The narrator and Arthur walk over to the fountain. The box sits on the fountain floor, under water, in shreds. But little Cancer Inglisensis is climbing up the Cupid in the middle of the fountain. Are you frightened yet? Neither was I. Caterpillars are a rare breed of insect; they’re simultaneously disgusting and adorable. Perhaps I’m supposed to balk when I imagine a chubby little guy with pincers scooting up a water fountain, but I don’t.
Cancer Inglisensis, however, manages to crawl back down the fountain and swim across the water, toward Arthur and the narrator. The narrator notes his fascination over the fact that Cancer can swim. Cancer pauses for a minute, and then decides to crawl on Arthur’s shoe. With little rhyme or reason to his action, Arthur grinds the caterpillar into the pavement with his foot.
It’s hot out that night and the character feels dread. He lays in bed awake, feeling he must do something, but not knowing what to do.

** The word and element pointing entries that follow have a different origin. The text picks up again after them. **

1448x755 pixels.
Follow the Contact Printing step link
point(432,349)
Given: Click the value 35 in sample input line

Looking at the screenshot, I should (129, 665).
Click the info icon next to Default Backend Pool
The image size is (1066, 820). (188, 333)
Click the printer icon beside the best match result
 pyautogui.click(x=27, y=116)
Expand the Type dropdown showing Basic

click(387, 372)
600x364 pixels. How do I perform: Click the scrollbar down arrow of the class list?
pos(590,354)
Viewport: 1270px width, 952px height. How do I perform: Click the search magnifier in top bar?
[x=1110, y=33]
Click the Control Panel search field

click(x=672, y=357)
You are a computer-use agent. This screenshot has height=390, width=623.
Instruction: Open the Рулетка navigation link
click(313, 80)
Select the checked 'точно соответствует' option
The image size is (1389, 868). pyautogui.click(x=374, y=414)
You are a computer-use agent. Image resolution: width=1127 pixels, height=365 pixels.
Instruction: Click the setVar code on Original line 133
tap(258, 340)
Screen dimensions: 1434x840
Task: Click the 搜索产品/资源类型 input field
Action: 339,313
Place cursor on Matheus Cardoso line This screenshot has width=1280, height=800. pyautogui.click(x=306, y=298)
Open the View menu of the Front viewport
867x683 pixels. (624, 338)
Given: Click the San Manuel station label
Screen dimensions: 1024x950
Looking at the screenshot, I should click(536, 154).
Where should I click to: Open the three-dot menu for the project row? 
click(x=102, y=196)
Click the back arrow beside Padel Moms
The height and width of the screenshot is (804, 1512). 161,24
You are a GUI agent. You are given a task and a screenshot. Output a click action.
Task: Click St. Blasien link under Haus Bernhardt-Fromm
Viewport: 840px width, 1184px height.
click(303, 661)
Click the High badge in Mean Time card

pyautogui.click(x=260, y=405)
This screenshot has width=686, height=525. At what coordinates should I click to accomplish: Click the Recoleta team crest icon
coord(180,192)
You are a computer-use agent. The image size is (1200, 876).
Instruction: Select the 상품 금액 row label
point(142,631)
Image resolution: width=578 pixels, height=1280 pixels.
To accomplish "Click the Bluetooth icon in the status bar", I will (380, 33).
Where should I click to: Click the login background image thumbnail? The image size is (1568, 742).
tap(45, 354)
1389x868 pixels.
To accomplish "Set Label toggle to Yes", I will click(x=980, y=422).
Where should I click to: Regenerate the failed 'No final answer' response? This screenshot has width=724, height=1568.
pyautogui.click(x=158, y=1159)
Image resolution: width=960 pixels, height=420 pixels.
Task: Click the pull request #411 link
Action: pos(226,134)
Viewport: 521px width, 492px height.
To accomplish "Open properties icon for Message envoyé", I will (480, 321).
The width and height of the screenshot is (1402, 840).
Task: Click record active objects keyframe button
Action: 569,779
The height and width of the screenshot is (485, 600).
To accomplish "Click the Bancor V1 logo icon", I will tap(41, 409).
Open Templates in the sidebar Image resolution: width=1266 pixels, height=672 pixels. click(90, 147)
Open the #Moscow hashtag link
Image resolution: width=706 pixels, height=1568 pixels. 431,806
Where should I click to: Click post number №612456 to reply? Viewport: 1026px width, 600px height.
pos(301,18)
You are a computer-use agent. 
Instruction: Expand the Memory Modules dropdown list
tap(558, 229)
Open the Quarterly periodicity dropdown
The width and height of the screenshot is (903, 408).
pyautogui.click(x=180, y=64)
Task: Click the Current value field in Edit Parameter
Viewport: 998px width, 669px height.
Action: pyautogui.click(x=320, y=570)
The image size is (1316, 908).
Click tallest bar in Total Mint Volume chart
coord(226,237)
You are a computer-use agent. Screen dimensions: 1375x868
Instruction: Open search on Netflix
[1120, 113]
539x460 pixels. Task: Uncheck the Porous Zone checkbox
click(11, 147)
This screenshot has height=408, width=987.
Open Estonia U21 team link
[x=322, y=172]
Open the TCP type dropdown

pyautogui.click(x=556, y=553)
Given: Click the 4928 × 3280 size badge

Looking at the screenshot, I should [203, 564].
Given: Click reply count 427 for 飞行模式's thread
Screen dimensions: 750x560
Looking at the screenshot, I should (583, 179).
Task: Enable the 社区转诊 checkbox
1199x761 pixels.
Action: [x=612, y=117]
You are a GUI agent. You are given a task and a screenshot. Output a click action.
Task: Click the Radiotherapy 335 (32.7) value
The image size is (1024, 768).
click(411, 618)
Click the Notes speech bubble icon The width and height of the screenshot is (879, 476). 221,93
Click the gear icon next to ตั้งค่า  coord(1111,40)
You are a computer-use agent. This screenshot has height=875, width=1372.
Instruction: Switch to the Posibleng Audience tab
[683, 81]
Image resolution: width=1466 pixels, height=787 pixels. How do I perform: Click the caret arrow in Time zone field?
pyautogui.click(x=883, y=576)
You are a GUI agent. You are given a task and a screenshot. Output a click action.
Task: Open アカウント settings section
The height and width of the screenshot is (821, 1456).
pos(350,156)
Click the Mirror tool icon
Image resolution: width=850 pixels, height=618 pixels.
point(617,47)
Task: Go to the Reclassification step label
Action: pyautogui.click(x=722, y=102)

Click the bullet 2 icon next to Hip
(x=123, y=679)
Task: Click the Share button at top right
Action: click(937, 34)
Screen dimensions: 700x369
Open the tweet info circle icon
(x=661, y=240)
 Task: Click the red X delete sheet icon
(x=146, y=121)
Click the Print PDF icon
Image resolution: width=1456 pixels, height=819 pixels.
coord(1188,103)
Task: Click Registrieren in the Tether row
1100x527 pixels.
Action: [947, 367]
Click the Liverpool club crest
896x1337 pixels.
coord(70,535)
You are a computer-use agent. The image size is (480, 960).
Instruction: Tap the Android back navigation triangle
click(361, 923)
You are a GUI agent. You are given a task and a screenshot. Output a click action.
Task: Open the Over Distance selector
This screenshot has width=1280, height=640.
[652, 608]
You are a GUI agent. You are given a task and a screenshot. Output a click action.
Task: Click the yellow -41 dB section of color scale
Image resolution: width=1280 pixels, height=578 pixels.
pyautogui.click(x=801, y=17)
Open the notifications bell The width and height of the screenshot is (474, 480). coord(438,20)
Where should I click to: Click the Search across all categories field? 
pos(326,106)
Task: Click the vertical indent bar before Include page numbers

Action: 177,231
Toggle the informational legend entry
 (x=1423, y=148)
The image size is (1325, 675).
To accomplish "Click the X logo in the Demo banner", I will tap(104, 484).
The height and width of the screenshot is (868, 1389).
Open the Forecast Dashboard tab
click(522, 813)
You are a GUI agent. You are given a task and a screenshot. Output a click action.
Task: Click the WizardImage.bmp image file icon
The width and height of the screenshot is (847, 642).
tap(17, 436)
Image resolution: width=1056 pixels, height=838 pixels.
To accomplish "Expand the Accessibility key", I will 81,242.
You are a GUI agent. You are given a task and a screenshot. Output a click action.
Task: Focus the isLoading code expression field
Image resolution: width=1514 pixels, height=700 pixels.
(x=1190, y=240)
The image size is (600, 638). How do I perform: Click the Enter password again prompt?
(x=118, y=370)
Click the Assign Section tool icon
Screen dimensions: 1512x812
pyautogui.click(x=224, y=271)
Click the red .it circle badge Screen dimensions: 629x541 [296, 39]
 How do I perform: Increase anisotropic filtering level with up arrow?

When he does take action, however, he determines that he’s waited too long. What he sees convinces him that it’s too late. And he sees a rather unnerving sight, a sight I won’t reveal, lest you desire to read the story yourself. Suffice it to say, Cancer – or his minions – make an appearance.
Does the ending provide an explanation? Well, it depends on how you interpret the ending. If we are dealing with a ghost – beyond just the ghost of a caterpillar – then we’re dealing with a rather brutal ghost. But maybe the series of events we read about really means nothing at all. Or, does the daylight appearance of Cancer Inglisensis give credibility to what the narrator sees at night? Is there a place, between waking and sleeping, where the most frightening apparitions find it safest to appear? Is it all just a dream? And, if it is all a dream, is it any less scary because of that?